PE-201c · Module 1

Capacity-Aware Routing

3 min read

The most sophisticated routing algorithms are capacity-aware — they consider not just who should get the lead but who can effectively work it right now. A rep with 40 open deals at various stages has less capacity to work a new lead than a rep with 15. A rep in the middle of a critical negotiation has less attention for new leads than a rep in a prospecting week.
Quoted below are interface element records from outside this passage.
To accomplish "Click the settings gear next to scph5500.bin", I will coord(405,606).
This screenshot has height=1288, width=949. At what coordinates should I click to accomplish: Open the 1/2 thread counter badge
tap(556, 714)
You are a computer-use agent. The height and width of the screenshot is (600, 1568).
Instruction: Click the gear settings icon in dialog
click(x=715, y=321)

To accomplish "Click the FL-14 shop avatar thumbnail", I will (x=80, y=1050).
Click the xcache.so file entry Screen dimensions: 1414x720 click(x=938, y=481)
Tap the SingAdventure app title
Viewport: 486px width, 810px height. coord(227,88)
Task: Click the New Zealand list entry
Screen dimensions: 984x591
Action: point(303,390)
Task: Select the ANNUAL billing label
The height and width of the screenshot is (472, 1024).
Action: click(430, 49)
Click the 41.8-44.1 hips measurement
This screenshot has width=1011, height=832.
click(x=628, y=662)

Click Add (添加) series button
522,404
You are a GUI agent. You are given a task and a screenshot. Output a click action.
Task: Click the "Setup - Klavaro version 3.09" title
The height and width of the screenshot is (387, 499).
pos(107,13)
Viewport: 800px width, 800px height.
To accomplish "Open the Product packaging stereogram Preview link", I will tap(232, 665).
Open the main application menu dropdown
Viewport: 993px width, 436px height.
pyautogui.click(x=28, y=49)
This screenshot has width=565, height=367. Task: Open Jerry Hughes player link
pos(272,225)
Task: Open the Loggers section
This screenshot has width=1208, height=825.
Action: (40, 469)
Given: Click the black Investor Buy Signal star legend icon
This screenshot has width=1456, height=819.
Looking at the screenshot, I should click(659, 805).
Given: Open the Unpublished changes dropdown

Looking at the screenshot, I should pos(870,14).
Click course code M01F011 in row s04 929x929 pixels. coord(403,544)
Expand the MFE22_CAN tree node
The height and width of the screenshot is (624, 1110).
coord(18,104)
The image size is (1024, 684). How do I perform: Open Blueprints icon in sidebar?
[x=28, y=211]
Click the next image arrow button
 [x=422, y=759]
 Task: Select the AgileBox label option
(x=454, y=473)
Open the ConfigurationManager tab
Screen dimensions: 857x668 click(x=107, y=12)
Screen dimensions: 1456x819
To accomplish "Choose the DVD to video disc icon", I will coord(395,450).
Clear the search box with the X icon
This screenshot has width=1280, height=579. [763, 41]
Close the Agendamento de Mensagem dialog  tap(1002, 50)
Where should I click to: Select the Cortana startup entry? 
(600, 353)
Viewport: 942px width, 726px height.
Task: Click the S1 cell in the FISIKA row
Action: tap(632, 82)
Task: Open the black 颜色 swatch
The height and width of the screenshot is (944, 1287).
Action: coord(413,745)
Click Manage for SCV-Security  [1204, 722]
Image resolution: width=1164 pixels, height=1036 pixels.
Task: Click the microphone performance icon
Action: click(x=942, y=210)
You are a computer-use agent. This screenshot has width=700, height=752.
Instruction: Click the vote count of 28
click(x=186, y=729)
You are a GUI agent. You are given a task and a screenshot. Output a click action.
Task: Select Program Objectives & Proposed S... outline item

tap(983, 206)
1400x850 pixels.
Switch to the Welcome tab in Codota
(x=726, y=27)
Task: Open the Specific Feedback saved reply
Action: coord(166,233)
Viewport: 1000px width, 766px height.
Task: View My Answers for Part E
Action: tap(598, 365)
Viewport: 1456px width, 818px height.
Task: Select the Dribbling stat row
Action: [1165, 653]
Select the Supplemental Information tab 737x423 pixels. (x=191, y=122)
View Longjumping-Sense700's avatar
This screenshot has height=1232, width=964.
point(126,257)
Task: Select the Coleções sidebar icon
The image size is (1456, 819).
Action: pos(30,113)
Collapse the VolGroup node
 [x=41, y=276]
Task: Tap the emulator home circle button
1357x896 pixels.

Capacity-aware routing distributes leads based on current workload, not just territory or round-robin position.

Do This

  • Factor open deal count, active stage distribution, and recent activity volume into routing weight
  • Reduce a rep's routing weight when they have more than 3 deals in Negotiation stage — those deals need focus
  • Increase a rep's routing weight after they close a deal — they have fresh capacity

Avoid This

  • Route based on territory alone without considering current workload — territory owners at capacity drop leads
  • Use a static capacity number that never changes — capacity fluctuates weekly based on deal stage mix
  • Ignore the rep's calendar — routing a lead to someone in back-to-back meetings all day guarantees slow response

Capacity scoring is the calculation that makes this work. Assign each rep a capacity score based on: total open deals (fewer = higher capacity), deals in late stages (more late-stage deals = lower capacity for new leads), time since last lead assignment (longer = higher priority), and calendar availability (more open time = higher capacity). Route new leads to the rep with the highest composite capacity score within the eligible routing pool.